[Opening Exercise inputs section]
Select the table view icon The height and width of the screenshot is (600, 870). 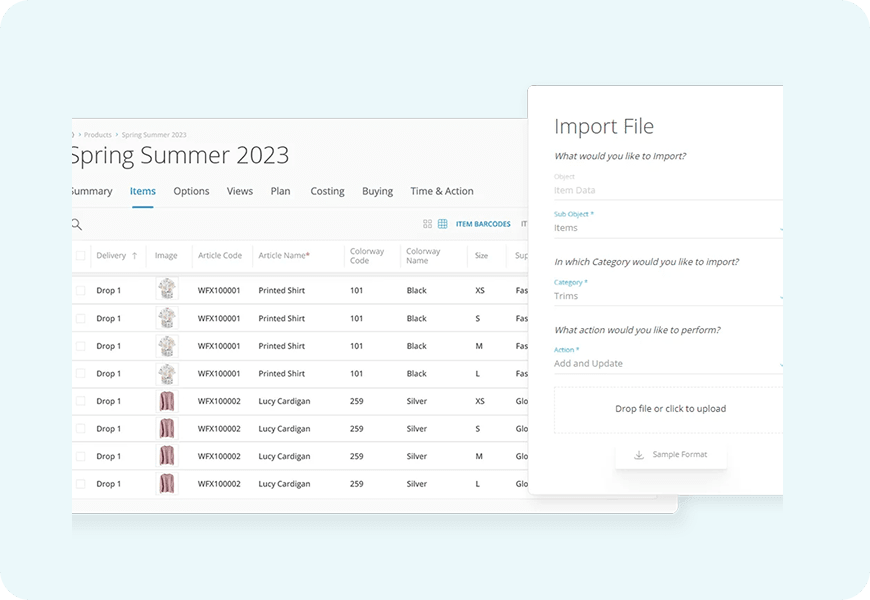click(442, 224)
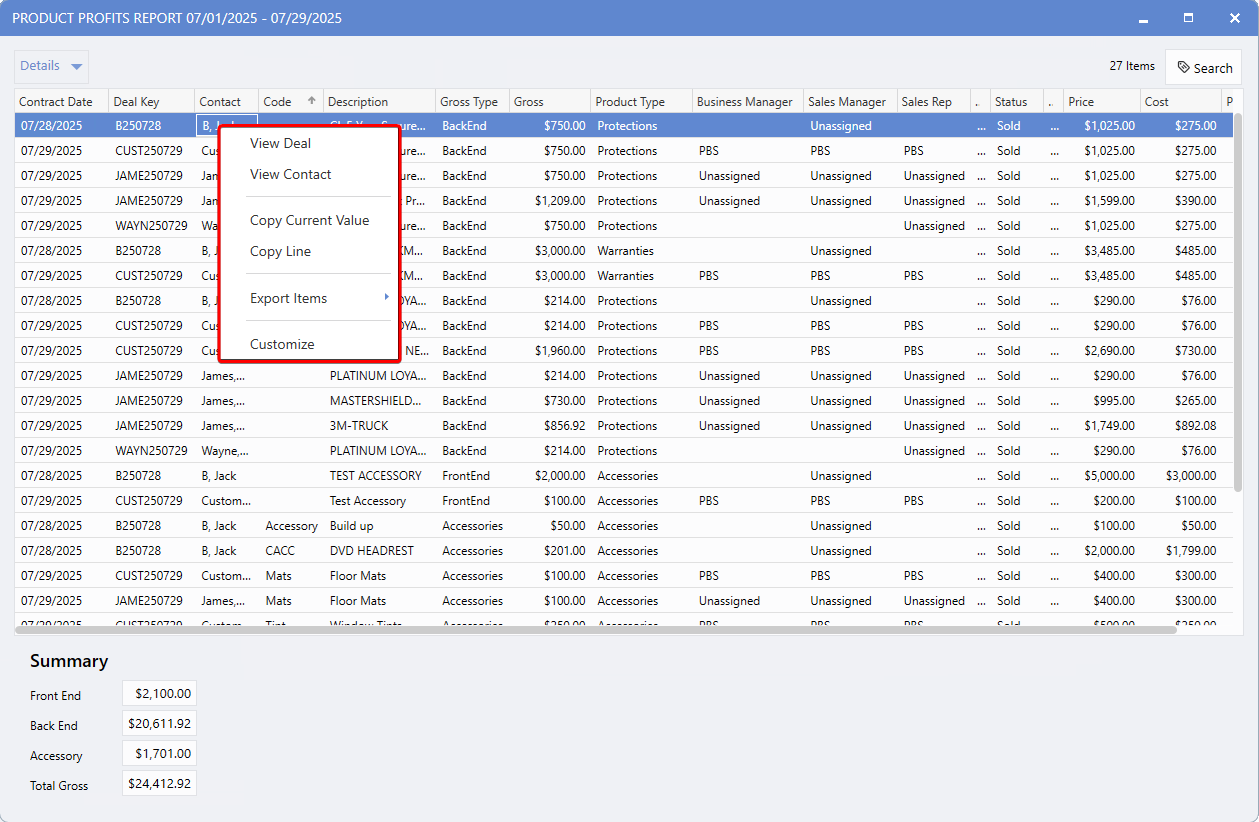
Task: Choose View Contact in context menu
Action: 290,174
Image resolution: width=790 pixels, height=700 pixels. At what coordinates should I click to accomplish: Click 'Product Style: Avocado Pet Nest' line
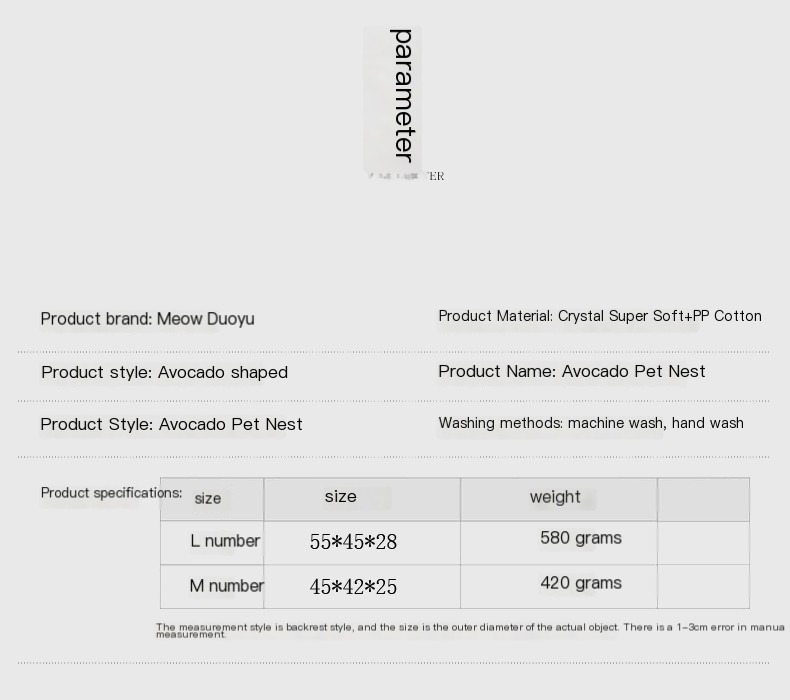coord(171,424)
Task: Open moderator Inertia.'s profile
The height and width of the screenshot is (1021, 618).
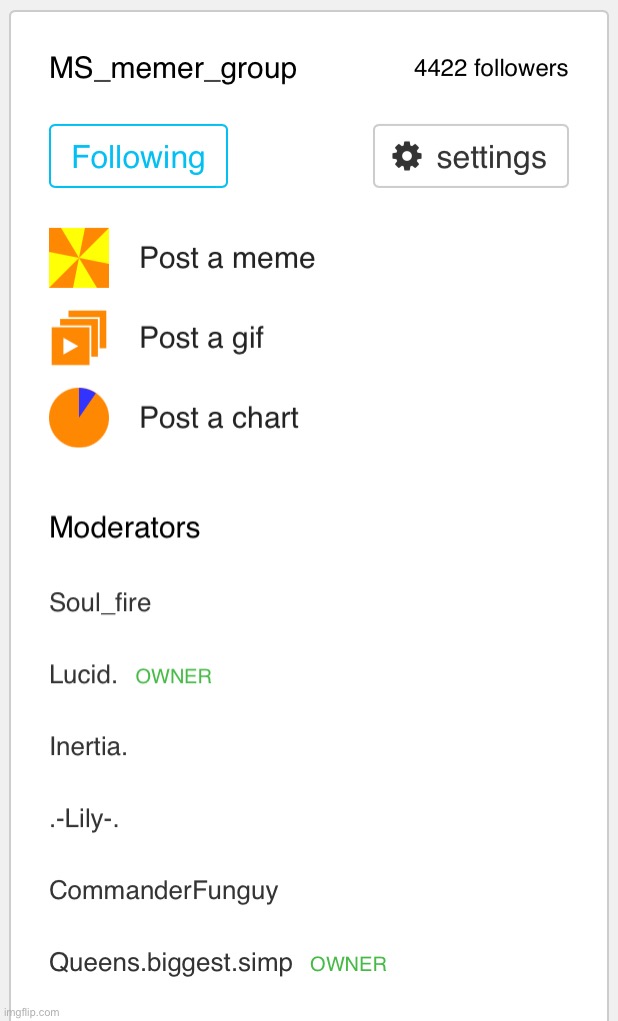Action: (x=89, y=746)
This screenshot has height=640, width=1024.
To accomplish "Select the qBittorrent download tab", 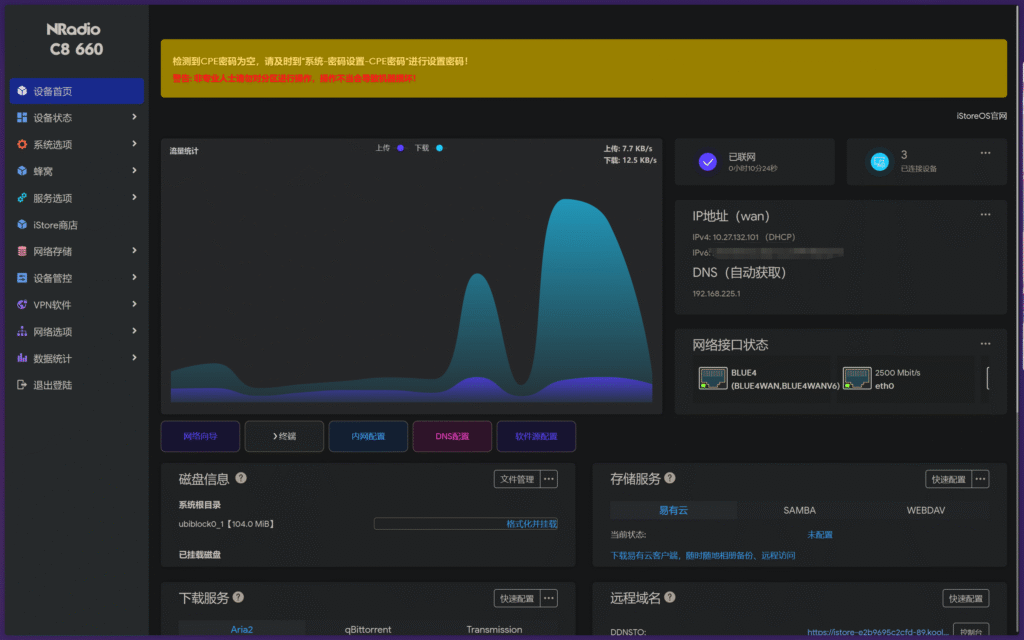I will tap(368, 630).
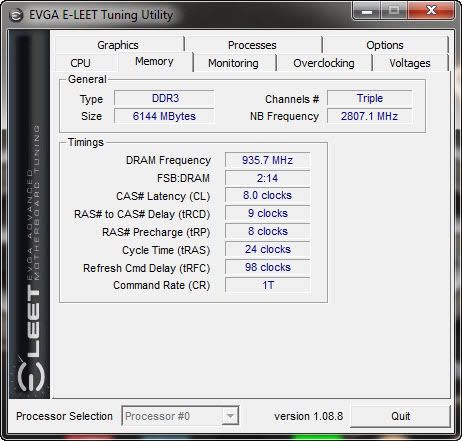Maximize the E-LEET Tuning Utility window
The width and height of the screenshot is (462, 441).
point(394,11)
[Closing Exercise inputs section]
**Your task**
Copy the lines above exactly, starting with the line that contains "Task: Open moderator Inertia.'s profile" and ending with the line that contains "This screenshot has height=640, width=1024.", and leave out any pictures.

**Answer to this task**
Task: Open moderator Inertia.'s profile
The height and width of the screenshot is (1021, 618).
Action: (x=89, y=746)
This screenshot has height=640, width=1024.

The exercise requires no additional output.